Com a barriga cheia, peguei alguns poemas do Chacal. Dei uma foleada. Grifei alguns, caso eu queira ler depois. Veio-me a imagem de Lua em minha cabeça:

“Seu olhar nunca é
De via lata carente
Nem é feito de ameaça
Pastor domingo na praça”

Vodca na geladeira. Maços de Marlboro espalhados pela mesa. Retratos de Jim Morrison e John Lennon pendurados na parede. Larissa me chamou pra beber uma, de leve, em seu apartamento.

“Imagina um bofe vivendo aqui? Ter de dar satisfação e essas merdas. Dividir comida. Transar com a mesma pica todos os dias. Não, não, não”, discorre a anfitriã.

Bofe. Recuso-me a ser denominado como tal. Mais pela fonética do que pelo significado, que, aliás, não encontrei até hoje. Larissa, como toda boa esquerdista, tem suas gírias. Ela chama todos de bofe, de Keith Richards a Paulo Leminski. Seja lá como for um bofe, considero-me delicado e sensível demais pra ser chamado de um troço desses. Quando soube do meu descontentamento com o vocábulo, Larissa deu uma de suas risadas diabólicas, que fazem a gente se mexer um pouco na cadeira e perder a linha de raciocínio.
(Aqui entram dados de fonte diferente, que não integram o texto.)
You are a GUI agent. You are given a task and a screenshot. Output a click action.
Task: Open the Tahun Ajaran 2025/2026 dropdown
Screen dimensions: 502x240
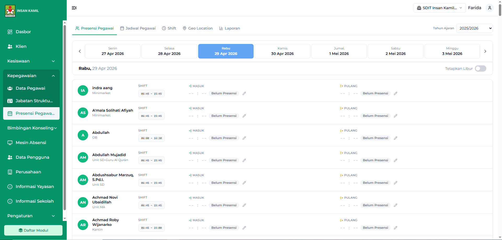[474, 28]
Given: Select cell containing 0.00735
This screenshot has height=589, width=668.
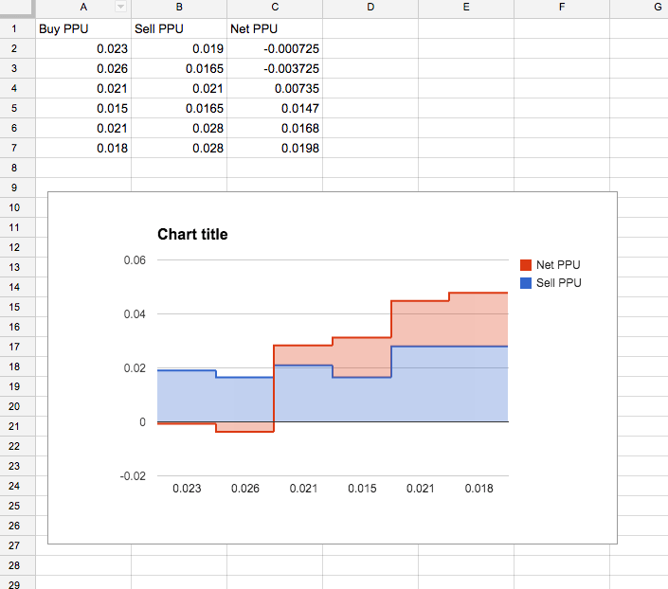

Se tiver luz acesa, entre para um papo no apartamento de Larissa. Geralmente, a galera que está presente é um bando de intelectuais reclamando da vida, do mundo, das pessoas, da música, da literatura – mesmo sem dominar os velhões da prosa contemporânea -, do cinema. Eles só falam de anarquismo, comunismo, revolução, revolta. Às vezes rola um chororô também. E se não há motivo algum, eles se doem sem um motivo concreto. E tudo embalado ao som de jazz. Ou Tim Maia – os discos do começo da carreira -, ou Tom Jobim, ou Roberto Carlos. De vez enquanto, pinta até os blues carioca de Ângela Rô Rô.

Em certa altura da embriaguez e da conversa, Larissa disse que estava hospedando uma poetiza carioca. Uma poetiza carioca? Sério? Barítono de Jim Morrison ecoa em minha cabeça.

“Porra, poetiza carioca dormindo às três da madrugada, quase nada, como cantou a Gal Costa?, sussurro, alto o suficiente pras minhas palavras encontrarem o ouvido da poetiza carioca.

“Baixou o Torquato no camarada”, diz Zé.

O papo abaixa o volume. Aparentemente, havíamos esquecidos da tal poeta carioca que, segundo Larissa, era jornalista e tinha escritos alguns livros em prosa e verso. Desejo que ela me ouça, que me ame e que me ache genial.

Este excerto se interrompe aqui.